Another oyster farm ‘will strangle bay’

Tony Lowes: Existing grants for trestles nearby

Plans for another oyster farm in a scenic West Cork harbour will strangle the bay, environmentalists have claimed.

Friends of the Irish Environment have now lodged a detailed objection to an application by local man John Crowley for a license for oyster cultivation in Adrigole Harbour on the Beara peninsula.

His proposal is for the installation of trestles constructed from reinforcing rod — submerged at high tide but exposed for the lower tides across a nine hectare site.

Aquaculture licences occupy 23 hectares of the harbour — nine hectares for mussels and 14 hectares for oysters — a total of 16% of the harbour area.

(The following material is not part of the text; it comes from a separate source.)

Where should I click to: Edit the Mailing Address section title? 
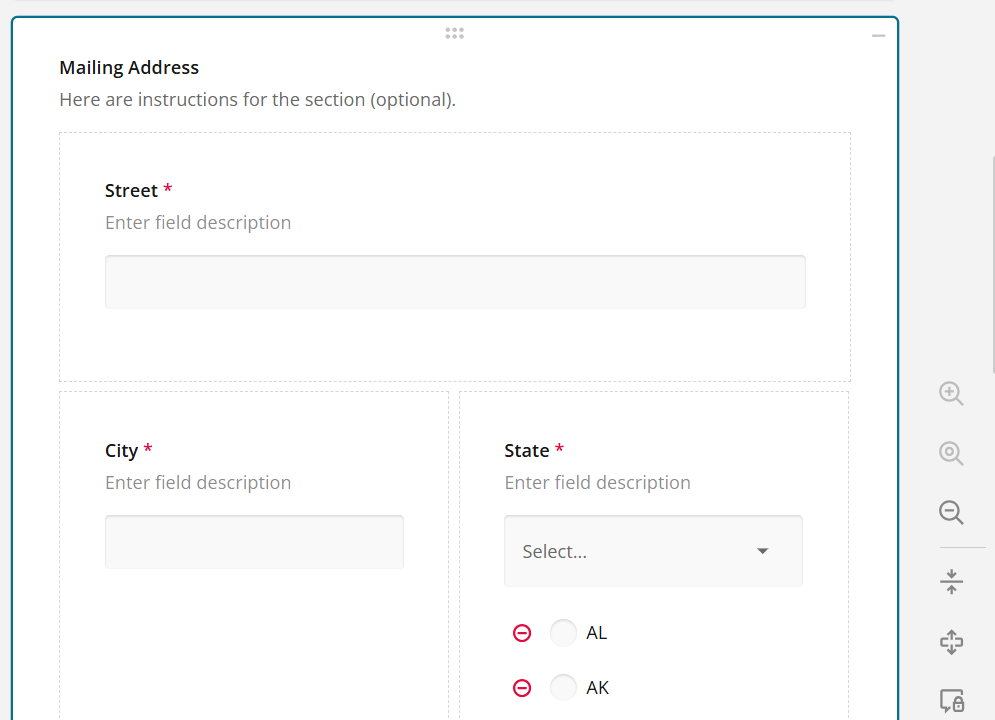[x=129, y=67]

The West Cork-based FIE objection points out that if this application is granted, aquaculture will occupy 22% of the harbour when the Government itself limited aquaculture to 15% of Castlemaine Harbour when granting applications there earlier this year.

The group said it has been contacted by local residents who are concerned that their traditional use of the harbour, from picking winkles to swimming, sailing, and kayaking, would be curtailed by the proposal.

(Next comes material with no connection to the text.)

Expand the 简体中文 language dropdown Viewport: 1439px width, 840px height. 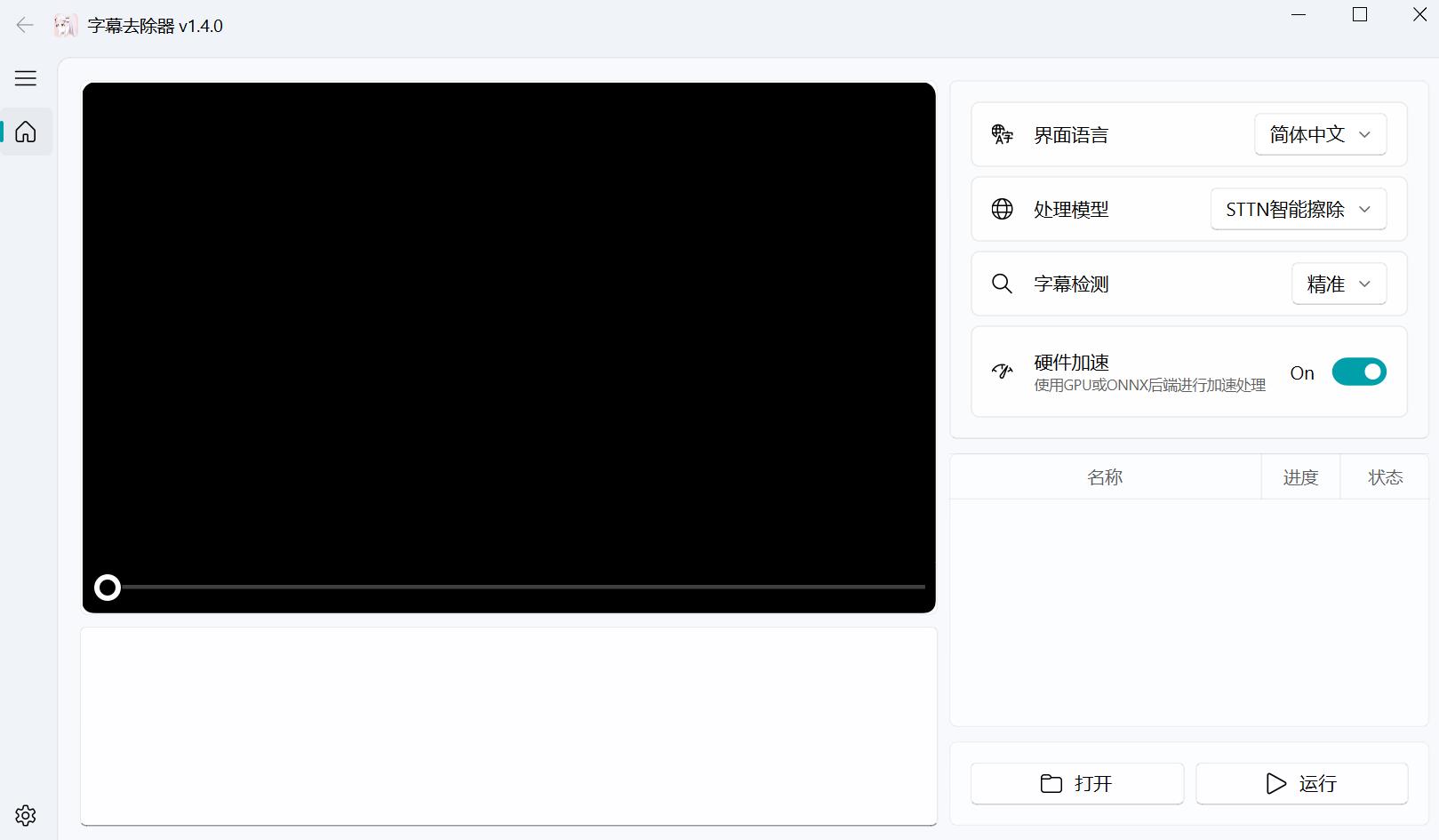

A number of residents have also objected and a petition has been submitted.

“What we didn’t realise until we examined the application was that there are existing grants for more oyster trestles directly adjacent to the current application on both sides,” Tony Lowes of the group said.

“Taken together, the trestles would form a necklace across the top of the bay, strangling any other use.”

He also criticised the fact that no public notice is required by people seeking acquaculture licences, and the applications are not available to view online, unlike planning applications.

“If the minister grants these licences, tourists are not going to stop and take pictures; the bay will become too hazardous for water sports — and everyone’s incomes will go down,” the objection says.

“Far more will be lost to the area than will be gained by any employment. It’s the jobs argument turned on its head.”

They also point to the Bantry Bay Charter which requires, at a minimum, a public meeting at which the proposal could be presented and the views of all parties considered. “This has not happened and most residents are not even aware of the previously granted inactive licences,” the group said.

Environmentalists successfully appealed a development of holiday homes along the bay in 2004.